Jonette Christian’s recent BDN OpEd alleging a serious problem with asylum fraud misconstrues the real situations of many asylum seekers living in Maine and around the country.
Not every asylum claim is successful, but denial of a case does not mean the claim was fraudulent. All too often, the success of an asylum claim depends on whether the applicant had a lawyer representing her. Statistics show asylum applicants who do not have lawyers are much less likely to win their cases. Within the Pro Bono Panel of Immigrant Legal Advocacy Project, or ILAP, attorneys who represent asylum clients maintain a 97 percent success rate while asylum seekers facing deportation without a lawyer are approved just 11 to 12 percent of the time. We have seen this trend play out in case after case in Maine.

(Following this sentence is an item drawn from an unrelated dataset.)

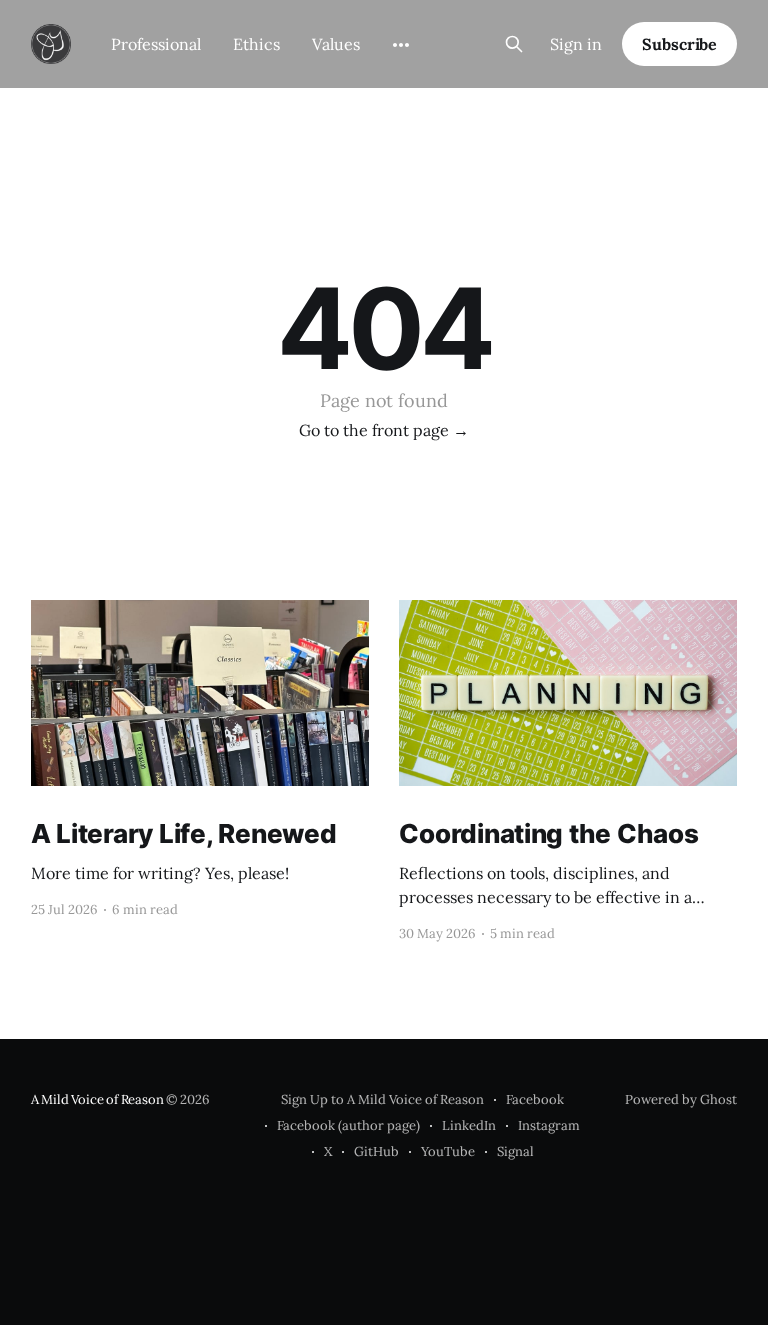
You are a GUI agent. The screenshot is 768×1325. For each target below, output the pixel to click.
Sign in (576, 44)
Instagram (549, 1125)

Take the story of Claude from the Democratic Republic of Congo: Claude came to the United States out of necessity, for his safety. Claude is from a minority ethnic group in the DRC, which has faced persecution, including genocide. He fled the DRC after being tortured, detained and threatened with death by DRC government officials. When he fled, Claude was forced to leave behind his family and a career as a pastor and community leader. He looked hard for a lawyer in Maine but had no money and could not find someone to represent him for free. Claude’s first asylum application was denied because, without the help of a lawyer, he made small mistakes in his asylum filing — not because he committed fraud. His case then was sent to the Boston Immigration Court. This time, however, he found a free lawyer from ILAP, and it made all the difference. Claude won his case. His children and wife are with him here in Maine, where Claude works as an educator. One of his children attends an elite New England college on a full scholarship; another is pursuing a master’s degree from the University of Maine.
Claude’s story represents the norm, not the exception. In our work, we often see individuals who first applied for asylum on their own and were denied because of translation errors or minor mistakes and misunderstandings. But, individuals such as Claude who are fortunate to get the help of a lawyer often end up winning their cases in the end.
In terms of actual fraud, there already are sufficient penalties built into the process to deter people from fraudulently seeking asylum. Submitting an asylum application begins a process that includes numerous security checks and the scrutiny of trained officers on the consistency and credibility of an asylum claim, sometimes including forensic testing and field investigations. If a case is denied, the applicant faces deportation. Those who file frivolous applications are subject to criminal penalties and a permanent bar to immigration.
The system already has many checks in place to assure that those who are granted asylum truly need it. Denying asylum seekers the right to work should not be seen as a viable or just way to deter fraud.
We applaud Sen. Angus King’s efforts to get asylum applicants working sooner through the introduction of legislation that would shorten the time they must wait for work permits — from six months down to one. Already, both domestic law and international treaties allow those who need protection to legally remain in the United States while their cases are pending, and these one-year renewable work permits are valid only while the asylum application is being processed. If their cases are ultimately denied, they will no longer be able to work, and they will face deportation.
Why not allow asylum seekers to work while they are going through the process, instead of force them to rely on public benefits or charity organizations? Like Claude, the asylum seekers we see want nothing more than to become self-sufficient — to work and provide for their families. Reports by the Maine State Chamber of Commerce and the Maine Development Foundation tell us that bringing more immigrant workers into the workforce will be essential for Maine’s economic future. It is in our interest to allow new residents to work while going through the immigration process and building their new lives here in Maine — because it benefits them, their families, the businesses that employ them and our state economy as a whole.
Anna Welch is Associate Clinical Professor at the University of Maine School of Law. She runs Maine Law’s Refugee and Human Rights Clinic and teaches immigration law. Sue Roche is executive director of the Immigrant Legal Advocacy Project.